Volvo to Open Manufacturing Facility in United States
Volvo Car Group has unveiled plans to invest $500 million in its first auto manufacturing factory in the U.S. The company has reportedly narrowed its short list of potential locations for the new plant to three or four possible sites. Volvo said in a statement that the plant will start operations in 2018 and produce vehicles built along the lines of its XC90 sport-utility vehicle with the caveat that the plant could produce other models for other markets.
“Volvo Cars cannot claim to be a true global car maker without an industrial presence in the U.S. Today, we became that,” said Volvo CEO Hakan Samuelsson. “The U.S. is an absolutely crucial part of our global transformation and today’s announcement makes it perfectly clear that Volvo is in the U.S. to stay.”

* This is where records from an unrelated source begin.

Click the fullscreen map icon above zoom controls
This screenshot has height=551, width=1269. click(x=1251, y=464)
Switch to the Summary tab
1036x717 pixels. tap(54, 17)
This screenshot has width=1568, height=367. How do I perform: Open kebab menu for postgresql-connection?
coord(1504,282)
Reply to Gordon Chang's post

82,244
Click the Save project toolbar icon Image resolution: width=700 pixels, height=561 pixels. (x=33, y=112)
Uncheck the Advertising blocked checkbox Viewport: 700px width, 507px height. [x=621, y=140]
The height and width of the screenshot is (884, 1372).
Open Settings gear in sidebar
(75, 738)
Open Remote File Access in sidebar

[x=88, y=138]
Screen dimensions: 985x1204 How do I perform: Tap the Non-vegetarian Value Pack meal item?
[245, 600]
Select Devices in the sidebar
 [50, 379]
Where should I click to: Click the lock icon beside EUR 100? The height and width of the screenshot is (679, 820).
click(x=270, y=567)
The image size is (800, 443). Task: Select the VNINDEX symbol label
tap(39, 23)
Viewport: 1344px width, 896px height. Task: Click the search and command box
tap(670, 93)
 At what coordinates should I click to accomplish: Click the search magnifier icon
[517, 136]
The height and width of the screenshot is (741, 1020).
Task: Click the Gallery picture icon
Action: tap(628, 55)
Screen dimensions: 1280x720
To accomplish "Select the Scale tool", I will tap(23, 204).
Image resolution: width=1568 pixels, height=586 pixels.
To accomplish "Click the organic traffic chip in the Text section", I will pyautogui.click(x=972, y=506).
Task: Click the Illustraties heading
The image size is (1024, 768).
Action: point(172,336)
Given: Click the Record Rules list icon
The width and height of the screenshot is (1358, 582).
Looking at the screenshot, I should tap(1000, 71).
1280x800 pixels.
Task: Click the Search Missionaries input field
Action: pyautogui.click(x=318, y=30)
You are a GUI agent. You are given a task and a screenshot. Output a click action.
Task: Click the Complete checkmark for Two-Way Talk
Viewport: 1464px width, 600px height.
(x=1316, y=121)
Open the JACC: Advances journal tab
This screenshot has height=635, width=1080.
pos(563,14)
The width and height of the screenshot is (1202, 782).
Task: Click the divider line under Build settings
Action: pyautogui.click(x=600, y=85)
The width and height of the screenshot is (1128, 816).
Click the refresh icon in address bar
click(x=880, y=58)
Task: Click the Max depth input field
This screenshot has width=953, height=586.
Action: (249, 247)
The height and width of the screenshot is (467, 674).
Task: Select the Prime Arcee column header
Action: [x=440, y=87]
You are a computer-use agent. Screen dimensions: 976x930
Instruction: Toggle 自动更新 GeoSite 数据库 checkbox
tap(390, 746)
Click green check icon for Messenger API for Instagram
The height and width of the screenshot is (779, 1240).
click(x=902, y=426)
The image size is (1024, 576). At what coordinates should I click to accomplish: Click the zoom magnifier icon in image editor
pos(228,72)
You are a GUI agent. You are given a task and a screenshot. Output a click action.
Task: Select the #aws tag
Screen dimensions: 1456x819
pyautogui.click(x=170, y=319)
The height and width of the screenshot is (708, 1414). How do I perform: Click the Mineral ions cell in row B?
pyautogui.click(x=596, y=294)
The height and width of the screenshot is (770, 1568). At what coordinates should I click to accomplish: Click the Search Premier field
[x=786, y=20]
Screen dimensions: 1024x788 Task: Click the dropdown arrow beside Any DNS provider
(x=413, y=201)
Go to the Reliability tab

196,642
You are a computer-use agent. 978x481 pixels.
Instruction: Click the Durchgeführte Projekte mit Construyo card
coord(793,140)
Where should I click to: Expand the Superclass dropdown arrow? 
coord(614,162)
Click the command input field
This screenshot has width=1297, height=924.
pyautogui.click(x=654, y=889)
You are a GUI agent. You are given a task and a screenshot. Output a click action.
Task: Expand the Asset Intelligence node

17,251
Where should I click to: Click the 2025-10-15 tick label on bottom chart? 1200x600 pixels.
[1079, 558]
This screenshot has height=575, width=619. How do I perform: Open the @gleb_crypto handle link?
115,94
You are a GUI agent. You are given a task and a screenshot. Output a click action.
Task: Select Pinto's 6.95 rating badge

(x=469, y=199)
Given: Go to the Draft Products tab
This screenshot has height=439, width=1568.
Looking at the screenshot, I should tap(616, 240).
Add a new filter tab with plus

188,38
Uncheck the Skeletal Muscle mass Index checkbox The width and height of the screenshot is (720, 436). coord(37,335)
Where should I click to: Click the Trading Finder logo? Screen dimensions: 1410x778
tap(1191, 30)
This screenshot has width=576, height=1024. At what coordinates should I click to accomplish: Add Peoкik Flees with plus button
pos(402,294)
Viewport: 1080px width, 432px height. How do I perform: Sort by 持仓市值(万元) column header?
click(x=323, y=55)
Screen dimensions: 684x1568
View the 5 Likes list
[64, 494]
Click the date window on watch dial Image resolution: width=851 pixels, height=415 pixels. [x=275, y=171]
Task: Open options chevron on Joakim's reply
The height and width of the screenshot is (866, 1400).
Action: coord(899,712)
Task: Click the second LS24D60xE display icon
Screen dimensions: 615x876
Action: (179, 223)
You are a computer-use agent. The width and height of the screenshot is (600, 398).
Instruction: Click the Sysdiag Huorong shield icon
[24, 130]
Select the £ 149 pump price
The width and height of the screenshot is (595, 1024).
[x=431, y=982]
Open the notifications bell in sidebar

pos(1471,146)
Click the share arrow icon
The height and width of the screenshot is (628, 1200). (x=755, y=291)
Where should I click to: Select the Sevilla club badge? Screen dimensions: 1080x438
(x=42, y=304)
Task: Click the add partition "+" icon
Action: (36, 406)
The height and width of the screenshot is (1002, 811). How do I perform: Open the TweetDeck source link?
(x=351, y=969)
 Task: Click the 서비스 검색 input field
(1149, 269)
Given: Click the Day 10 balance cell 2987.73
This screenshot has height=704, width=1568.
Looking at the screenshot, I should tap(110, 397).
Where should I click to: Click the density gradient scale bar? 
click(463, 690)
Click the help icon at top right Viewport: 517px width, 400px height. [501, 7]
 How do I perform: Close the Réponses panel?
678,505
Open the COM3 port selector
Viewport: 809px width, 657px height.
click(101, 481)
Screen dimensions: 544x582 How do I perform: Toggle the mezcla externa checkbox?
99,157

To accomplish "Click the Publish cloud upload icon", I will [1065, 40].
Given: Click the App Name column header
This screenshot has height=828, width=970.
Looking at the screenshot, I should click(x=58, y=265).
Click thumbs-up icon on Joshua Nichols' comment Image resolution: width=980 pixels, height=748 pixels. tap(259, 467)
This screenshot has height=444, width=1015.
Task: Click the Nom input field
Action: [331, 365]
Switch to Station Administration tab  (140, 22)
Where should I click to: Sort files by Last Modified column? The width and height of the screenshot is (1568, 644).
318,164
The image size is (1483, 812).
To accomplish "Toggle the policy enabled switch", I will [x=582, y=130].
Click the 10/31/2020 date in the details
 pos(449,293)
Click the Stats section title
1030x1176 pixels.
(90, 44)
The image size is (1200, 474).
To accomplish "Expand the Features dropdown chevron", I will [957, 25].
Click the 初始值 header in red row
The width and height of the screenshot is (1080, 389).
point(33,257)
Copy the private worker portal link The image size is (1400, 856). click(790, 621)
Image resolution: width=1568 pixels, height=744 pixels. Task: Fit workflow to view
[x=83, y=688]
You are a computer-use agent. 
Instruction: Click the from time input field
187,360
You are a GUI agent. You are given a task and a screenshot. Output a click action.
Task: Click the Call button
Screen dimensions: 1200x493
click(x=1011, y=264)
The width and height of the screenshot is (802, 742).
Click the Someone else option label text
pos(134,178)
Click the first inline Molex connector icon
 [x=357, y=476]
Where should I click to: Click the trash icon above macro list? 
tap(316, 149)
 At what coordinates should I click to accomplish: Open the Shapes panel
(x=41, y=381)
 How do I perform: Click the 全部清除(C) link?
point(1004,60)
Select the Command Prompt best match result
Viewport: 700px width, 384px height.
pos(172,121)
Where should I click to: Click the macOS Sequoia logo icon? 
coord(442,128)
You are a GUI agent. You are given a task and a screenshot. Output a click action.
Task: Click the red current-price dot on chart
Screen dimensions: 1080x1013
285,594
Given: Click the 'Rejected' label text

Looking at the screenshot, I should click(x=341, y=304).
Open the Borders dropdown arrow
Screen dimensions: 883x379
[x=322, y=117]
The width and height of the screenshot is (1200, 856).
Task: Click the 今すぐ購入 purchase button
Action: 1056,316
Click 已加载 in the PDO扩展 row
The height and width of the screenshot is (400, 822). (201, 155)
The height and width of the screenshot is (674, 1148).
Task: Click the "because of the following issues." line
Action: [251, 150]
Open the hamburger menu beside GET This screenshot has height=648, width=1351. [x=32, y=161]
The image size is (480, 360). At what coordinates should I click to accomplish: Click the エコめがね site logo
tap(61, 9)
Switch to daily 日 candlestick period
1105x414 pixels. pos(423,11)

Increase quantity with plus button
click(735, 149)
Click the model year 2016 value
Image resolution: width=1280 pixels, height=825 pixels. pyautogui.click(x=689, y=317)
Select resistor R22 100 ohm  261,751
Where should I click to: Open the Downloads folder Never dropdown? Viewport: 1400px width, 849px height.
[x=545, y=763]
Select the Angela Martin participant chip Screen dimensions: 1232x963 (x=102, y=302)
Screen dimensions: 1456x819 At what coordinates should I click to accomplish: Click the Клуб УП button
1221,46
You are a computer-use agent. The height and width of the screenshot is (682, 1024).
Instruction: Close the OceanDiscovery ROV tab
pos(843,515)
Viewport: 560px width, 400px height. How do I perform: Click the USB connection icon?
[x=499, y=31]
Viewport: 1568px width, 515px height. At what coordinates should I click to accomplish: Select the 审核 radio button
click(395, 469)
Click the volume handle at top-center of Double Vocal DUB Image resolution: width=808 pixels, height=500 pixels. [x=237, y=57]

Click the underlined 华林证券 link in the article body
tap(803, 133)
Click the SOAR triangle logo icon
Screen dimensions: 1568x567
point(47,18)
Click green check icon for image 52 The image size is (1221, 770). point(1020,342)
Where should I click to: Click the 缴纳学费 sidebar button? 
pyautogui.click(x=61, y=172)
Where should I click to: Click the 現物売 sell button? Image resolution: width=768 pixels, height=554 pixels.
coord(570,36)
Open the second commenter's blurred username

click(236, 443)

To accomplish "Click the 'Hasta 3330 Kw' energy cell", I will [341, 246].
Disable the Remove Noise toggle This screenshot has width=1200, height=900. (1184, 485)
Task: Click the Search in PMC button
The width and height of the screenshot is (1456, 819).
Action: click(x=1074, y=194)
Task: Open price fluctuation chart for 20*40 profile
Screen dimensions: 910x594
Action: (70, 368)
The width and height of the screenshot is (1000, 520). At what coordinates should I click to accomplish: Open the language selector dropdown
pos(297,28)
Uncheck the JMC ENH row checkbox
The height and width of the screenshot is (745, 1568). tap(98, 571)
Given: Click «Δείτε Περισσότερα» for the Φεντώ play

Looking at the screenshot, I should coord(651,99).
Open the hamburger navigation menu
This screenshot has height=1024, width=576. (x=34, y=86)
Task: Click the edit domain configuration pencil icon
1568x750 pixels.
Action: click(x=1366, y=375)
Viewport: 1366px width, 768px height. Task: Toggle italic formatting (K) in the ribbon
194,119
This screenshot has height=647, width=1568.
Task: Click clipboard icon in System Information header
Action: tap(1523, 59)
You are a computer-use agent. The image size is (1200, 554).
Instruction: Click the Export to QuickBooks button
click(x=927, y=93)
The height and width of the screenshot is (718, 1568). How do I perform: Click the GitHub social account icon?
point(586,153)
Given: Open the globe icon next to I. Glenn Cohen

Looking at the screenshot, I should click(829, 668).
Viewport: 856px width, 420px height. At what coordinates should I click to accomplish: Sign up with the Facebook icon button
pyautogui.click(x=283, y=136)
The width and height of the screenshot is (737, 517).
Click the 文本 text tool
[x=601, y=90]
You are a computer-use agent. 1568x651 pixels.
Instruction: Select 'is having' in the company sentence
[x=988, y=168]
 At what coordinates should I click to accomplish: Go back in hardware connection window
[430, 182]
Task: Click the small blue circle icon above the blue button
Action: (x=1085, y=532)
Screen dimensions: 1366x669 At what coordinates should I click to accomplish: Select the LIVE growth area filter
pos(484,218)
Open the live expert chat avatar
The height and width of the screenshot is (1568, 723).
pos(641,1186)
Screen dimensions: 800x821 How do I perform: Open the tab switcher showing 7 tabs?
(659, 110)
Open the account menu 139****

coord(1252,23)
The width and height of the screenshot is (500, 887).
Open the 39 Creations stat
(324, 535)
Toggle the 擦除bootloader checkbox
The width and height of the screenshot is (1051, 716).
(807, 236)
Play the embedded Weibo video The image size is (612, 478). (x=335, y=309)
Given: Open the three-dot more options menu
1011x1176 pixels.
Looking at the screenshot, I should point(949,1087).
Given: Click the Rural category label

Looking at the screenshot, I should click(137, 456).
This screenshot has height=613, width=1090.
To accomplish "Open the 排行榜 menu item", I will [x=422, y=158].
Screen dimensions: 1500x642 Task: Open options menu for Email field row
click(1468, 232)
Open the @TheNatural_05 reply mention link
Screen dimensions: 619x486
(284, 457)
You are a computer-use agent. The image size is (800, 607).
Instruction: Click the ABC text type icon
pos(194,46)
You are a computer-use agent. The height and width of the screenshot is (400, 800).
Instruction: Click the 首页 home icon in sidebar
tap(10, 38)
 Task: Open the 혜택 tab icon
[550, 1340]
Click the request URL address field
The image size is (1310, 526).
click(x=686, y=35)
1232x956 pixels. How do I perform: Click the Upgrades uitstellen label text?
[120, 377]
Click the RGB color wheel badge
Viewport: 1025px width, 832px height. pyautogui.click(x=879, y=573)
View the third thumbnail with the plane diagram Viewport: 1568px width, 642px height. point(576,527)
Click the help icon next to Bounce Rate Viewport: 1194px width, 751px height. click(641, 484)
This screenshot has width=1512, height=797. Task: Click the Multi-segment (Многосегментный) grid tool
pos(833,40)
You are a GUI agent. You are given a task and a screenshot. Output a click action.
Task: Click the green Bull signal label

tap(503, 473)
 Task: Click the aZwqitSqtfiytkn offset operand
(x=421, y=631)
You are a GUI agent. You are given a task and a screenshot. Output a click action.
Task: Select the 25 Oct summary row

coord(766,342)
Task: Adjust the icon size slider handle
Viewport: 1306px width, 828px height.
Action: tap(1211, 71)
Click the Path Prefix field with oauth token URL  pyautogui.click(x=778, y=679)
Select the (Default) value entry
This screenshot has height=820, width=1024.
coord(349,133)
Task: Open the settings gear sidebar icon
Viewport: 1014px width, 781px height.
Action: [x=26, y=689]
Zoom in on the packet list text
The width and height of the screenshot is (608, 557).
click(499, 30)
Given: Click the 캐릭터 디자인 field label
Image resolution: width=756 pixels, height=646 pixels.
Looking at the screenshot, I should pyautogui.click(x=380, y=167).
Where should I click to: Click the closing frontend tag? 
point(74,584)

The new plant is part of a plan the company outlined in February to reverse its decade-long slump with the goal of selling 100,000 autos per year. Volvo sales in the U.S. totaled only about 56,000 vehicles last year, less than half the brand’s peak in 2004.
Volvo was bought from the Ford Motor Co. by Chinese automaker Geely Holding Group in 2010. The company has factories in Sweden, Belgium and China. Volvo said earlier this year it would start exporting cars from China to the United States, the first major global automaker to do that.
The XC90 is the first vehicle developed completely under Geely’s ownership and will serve as the basis of future models. The decision to build the new U.S. manufacturing plant is part of a five-year, $11 billion investment program that includes overhauling the brand’s product range to expand its global annual vehicle output to about 800,000 cars by the end of the decade.